HAYE-WAŁUJEW RAZY DWA?

Pomimo nieustannych medialnych spekulacji dotyczących ewentualnego pojedynku mistrza świata federacji WBA – Davida Haye'a (23-1, 21 KO) przeciwko któremuś z braci Kliczko, całkiem prawdopodobnym jest, iż w przypadku wygranej w sobotnim pojedynku z Johnem Ruizem, "Hayemaker" musiał będzie po raz drugi stawić czoła gigantowi z Rosji – Nikołajowi Wałujewowi (50-2, 34 KO). Sytuacja spowodowana jest faktem, że kontrakt na pierwsze starcie obydwu ciężkich, który odbył się w listopadzie ubiegłego roku, zawiera klauzulę rewanżu, jeśli Wałujew – ówczesny czempion, poniósłby w walce porażkę.

- Liczymy na rewanż późnym latem bieżącego roku – wyjawia osoba związana z obozem mierzącej 213 centymetrów "Bestii ze Wschodu". Taka ewentualność oddaliłaby na jakiś czas perspektywę elektryzującej walki między Haye'm a jednym z braci Kliczko, których zresztą niezmiennie łączy spora antypatia w stosunku do 29-letniego mistrza WBA.
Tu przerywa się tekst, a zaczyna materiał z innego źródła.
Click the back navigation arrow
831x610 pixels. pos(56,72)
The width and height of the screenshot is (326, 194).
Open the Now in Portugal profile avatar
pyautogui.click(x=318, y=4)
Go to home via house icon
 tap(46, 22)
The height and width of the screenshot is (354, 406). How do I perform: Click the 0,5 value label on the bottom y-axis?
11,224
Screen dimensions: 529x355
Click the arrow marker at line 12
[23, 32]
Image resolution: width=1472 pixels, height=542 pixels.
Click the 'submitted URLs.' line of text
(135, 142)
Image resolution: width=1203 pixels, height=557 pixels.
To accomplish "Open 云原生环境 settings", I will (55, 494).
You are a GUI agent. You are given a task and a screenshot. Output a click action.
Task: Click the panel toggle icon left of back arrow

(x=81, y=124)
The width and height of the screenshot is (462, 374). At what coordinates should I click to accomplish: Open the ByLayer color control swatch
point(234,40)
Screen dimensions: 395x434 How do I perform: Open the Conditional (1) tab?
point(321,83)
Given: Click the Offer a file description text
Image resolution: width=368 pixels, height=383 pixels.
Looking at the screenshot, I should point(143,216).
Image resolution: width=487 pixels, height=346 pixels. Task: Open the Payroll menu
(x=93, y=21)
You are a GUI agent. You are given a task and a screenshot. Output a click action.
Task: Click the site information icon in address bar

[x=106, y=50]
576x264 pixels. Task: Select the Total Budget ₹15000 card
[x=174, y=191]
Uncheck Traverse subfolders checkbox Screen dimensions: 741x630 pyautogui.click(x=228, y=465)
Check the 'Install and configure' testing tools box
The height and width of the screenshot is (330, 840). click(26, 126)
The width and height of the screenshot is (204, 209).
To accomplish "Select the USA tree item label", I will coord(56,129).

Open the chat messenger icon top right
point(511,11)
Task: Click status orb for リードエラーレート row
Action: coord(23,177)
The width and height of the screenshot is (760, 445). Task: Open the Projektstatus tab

- Istnieje możliwość, że zmierzę się z Wałujewem ponownie. Nie jestem pewien jak realistyczny jest ten wariant, nie wybiegam w przyszłość tak daleko – mówi niepokonany od 2004 roku Brytyjczyk. - Na razie skupiam się na odprawieniu Ruiza w dobrym stylu, to jedyna rzecz, która w tej chwili się dla mnie liczy. Kiedy nie będzie stał już na mojej drodze, usiądę, przyjrzę się krajobrazowi panującemu w kategorii ciężkiej. Wtedy zdecyduję, kto gdzie pasuje.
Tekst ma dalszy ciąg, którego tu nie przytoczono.